* [Work order]:
Output exactly the line containing "Click the Рахів town label" and each line after it through the last line of the records, and nothing else.
------------------------------
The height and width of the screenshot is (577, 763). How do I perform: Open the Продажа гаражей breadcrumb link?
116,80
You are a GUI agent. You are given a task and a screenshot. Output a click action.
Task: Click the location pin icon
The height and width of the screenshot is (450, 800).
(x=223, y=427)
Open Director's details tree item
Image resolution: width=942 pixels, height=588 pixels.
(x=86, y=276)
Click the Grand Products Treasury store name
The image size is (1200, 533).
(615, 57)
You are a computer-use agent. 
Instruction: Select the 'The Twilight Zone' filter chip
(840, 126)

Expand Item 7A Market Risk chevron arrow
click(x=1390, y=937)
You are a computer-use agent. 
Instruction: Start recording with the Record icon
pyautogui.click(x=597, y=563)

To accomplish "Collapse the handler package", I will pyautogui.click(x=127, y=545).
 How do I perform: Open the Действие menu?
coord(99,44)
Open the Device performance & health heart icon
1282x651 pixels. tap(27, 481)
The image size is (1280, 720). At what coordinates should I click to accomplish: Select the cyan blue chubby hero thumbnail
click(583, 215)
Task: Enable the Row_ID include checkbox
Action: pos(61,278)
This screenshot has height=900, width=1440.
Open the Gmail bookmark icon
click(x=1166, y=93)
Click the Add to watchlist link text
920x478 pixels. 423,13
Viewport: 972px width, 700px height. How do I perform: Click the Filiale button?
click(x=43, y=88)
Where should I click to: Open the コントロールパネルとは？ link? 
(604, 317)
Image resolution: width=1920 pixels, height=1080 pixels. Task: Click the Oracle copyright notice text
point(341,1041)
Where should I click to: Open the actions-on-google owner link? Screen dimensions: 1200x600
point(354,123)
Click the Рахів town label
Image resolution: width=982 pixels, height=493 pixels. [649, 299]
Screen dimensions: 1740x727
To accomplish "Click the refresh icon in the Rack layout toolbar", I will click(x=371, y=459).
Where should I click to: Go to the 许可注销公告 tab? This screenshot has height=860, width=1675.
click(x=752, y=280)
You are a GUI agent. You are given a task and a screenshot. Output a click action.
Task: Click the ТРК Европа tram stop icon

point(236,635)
------------------------------
* [Output below]:
Click the Рахів town label
Image resolution: width=982 pixels, height=493 pixels. [649, 299]
Screen dimensions: 1740x727
To accomplish "Click the refresh icon in the Rack layout toolbar", I will click(x=371, y=459).
Where should I click to: Go to the 许可注销公告 tab? This screenshot has height=860, width=1675.
click(x=752, y=280)
You are a GUI agent. You are given a task and a screenshot. Output a click action.
Task: Click the ТРК Европа tram stop icon

point(236,635)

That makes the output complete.